Crowdsourcing pharmacokinetic data

RxCalcPharmacokinetics is something that every hospital pharmacist is intimately familiar with. It just so happens to be one of the things that physicians routinely ask pharmacist to handle. It’s not that doing pharmacokinetic (PK) calculations is difficult, but crunching the numbers can be time consuming and there are occasional traps that can lead to problems for those not experienced in such things.

I’ve performed literally thousands of PK calculations* during my career. When I first began practicing pharmacy there were lots of drugs that required pharmacokinetic monitoring: lidocaine, procainamide, vancomycin, the aminoglycosides, phenytoin, digoxin, phenobarbital, among others.
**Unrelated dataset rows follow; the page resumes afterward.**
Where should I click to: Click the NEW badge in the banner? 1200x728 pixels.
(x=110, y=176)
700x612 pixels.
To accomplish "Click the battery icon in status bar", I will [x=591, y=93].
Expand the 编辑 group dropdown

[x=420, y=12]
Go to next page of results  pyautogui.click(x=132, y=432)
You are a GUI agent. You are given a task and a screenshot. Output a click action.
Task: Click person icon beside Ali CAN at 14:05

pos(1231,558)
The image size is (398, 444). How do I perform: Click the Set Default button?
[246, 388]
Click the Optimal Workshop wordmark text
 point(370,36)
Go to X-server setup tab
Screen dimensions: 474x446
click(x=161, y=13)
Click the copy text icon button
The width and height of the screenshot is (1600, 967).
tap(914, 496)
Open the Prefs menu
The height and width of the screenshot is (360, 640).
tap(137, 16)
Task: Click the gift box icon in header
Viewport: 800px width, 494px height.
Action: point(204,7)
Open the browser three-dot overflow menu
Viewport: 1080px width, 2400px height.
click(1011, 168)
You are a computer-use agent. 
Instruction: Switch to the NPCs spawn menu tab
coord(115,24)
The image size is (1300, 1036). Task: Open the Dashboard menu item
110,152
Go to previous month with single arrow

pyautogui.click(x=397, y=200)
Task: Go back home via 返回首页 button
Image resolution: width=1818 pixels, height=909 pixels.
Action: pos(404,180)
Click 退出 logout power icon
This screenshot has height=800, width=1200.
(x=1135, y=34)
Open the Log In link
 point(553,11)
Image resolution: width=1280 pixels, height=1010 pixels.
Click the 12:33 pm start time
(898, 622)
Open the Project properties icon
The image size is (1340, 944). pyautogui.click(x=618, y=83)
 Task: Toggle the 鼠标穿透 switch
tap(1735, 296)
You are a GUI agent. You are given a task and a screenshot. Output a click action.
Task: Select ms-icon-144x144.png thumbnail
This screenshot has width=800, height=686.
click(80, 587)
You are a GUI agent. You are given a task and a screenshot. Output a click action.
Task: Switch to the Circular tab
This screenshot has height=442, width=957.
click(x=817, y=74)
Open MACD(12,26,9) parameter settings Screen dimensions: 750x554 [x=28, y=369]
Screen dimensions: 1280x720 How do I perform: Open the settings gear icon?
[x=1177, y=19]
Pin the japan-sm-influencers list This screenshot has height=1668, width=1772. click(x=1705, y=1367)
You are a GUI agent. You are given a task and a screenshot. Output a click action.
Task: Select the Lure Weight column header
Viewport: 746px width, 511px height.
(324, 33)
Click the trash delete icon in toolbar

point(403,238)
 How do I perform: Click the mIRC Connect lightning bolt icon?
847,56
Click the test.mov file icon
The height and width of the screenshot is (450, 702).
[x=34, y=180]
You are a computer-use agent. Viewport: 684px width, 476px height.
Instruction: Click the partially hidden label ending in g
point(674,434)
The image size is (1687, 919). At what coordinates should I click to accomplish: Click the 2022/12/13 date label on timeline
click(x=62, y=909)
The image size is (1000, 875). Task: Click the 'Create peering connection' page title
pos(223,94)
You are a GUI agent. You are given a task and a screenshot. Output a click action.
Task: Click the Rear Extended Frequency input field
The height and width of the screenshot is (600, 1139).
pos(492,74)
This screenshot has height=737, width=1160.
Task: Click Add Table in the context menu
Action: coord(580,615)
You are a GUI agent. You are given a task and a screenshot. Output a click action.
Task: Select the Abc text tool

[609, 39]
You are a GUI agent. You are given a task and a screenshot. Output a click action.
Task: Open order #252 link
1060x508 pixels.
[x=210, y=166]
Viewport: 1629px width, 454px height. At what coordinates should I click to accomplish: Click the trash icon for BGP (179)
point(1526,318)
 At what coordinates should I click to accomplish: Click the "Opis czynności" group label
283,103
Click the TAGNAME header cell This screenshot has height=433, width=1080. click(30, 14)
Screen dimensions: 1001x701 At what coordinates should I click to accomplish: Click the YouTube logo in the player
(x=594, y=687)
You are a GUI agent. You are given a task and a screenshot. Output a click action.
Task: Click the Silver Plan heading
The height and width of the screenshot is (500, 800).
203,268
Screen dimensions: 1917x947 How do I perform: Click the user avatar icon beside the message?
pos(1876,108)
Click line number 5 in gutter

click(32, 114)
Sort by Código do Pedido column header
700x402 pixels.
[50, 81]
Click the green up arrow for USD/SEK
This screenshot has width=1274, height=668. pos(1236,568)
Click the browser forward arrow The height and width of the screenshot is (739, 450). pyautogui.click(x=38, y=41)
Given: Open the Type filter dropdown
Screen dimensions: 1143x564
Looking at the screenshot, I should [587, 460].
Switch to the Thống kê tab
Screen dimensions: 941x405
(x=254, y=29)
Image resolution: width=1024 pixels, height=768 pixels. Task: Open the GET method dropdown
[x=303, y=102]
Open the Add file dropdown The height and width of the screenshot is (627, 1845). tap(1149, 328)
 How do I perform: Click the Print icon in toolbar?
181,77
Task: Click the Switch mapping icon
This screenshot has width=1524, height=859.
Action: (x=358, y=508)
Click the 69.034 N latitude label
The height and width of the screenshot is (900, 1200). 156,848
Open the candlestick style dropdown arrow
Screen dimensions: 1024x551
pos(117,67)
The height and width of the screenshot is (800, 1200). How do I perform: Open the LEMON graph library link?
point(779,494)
Over the years many of these drugs have been replaced by newer, better agents or simply fallen out of favor.

Some PK calculations can be harder than others, like phenytoin because of its reliance on Michaelis-Menten parameters, or lidocaine because it required loading doses due to its multi-compartment distribution. But others are brain-dead simple. Vancomycin is like that. A monkey could do a new vancomycin start.

During those years one thing remained constant; to perform PK calculations all you needed was a pencil and a calculator. Things have changed over the years with the increased use of computerized software and mobile devices, but the nuts and bolts of the process remains the same.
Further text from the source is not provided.